BST Inorder Successor in DSA Typescript - Time & Space Complexity
We want to understand how long it takes to find the next bigger value in a Binary Search Tree (BST).
How does the time needed grow as the tree gets bigger?
Analyze the time complexity of the following code snippet.
function inorderSuccessor(root: TreeNode | null, p: TreeNode | null): TreeNode | null {
let successor: TreeNode | null = null;
while (root) {
if (p!.val < root.val) {
successor = root;
root = root.left;
} else {
root = root.right;
}
}
return successor;
}
This code finds the next bigger node after a given node p in a BST by walking down the tree.
Identify the loops, recursion, array traversals that repeat.
- Primary operation: The while loop that moves down the tree nodes.
- How many times: At most once per level of the tree, until it reaches a leaf or finds the successor.
Each step moves one level down the tree, so the number of steps depends on the tree height.
| Input Size (n) | Approx.

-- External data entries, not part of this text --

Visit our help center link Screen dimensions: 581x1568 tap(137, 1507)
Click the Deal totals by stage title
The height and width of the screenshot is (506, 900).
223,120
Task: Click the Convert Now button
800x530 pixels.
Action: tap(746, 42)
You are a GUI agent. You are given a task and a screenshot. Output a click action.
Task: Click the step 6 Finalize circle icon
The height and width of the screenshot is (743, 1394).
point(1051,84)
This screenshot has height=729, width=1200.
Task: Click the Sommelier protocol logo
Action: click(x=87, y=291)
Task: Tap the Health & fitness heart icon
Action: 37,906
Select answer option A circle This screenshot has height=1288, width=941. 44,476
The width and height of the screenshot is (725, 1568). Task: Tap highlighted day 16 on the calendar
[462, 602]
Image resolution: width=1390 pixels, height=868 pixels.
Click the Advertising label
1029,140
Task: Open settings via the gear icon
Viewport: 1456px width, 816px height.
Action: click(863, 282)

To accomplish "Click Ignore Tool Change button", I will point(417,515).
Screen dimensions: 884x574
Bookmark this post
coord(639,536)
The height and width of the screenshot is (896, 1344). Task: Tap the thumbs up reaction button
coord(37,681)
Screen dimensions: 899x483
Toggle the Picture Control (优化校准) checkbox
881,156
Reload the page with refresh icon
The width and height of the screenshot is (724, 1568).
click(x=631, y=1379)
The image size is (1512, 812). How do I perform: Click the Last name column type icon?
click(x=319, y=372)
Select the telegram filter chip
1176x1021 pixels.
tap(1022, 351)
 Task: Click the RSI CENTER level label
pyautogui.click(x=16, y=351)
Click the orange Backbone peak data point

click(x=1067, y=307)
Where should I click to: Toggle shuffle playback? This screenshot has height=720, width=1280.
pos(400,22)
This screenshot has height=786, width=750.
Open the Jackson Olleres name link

Operations |
|---|---|
| 10 | Up to 4 steps (if tree is balanced) |
| 100 | Up to 7 steps |
| 1000 | Up to 10 steps |
Pattern observation: The steps grow slowly as the tree grows, roughly with the tree height.
Time Complexity: O(h)
This means the time grows with the height of the tree, which is the number of levels from root to leaf.
[X] Wrong: "Finding the successor always takes time proportional to the total number of nodes."
[OK] Correct: The search only moves down one path, not the whole tree, so it depends on tree height, not total nodes.
Understanding this helps you explain how tree shape affects search speed, a key skill for working with trees in real problems.
"What if the BST is not balanced but skewed like a linked list? How would the time complexity change?"